[Records from a dataset]
★ ★ ★ ★

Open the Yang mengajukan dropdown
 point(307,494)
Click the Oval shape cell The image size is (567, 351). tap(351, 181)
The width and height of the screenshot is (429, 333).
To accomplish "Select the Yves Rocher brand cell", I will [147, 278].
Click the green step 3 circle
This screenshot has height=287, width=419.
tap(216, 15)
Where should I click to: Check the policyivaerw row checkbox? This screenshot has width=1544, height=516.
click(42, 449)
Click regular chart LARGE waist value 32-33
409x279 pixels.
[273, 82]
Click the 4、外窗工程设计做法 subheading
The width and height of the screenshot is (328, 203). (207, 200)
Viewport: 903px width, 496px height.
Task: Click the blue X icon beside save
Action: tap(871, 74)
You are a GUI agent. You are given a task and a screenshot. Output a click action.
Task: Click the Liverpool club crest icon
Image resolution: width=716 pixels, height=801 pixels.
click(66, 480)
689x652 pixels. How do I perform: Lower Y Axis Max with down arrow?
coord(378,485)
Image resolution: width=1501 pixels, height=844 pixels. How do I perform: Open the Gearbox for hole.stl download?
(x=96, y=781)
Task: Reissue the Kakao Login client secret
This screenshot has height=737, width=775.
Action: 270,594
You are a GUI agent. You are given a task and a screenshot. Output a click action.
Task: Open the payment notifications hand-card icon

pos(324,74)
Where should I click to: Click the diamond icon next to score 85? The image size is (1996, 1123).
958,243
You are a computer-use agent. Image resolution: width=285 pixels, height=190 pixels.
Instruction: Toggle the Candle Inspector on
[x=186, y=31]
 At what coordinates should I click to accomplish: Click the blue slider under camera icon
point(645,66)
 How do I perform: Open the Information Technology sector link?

★ ★ ★ ★

• _WHAT TO PRODUCE_
Copy out, word for word, the lines of the material running from the line that contains "You are a computer-use" through the end of the material.

• _WRITTEN ANSWER_
You are a computer-use agent. Image resolution: width=285 pixels, height=190 pixels.
Instruction: Toggle the Candle Inspector on
[x=186, y=31]
 At what coordinates should I click to accomplish: Click the blue slider under camera icon
point(645,66)
 How do I perform: Open the Information Technology sector link?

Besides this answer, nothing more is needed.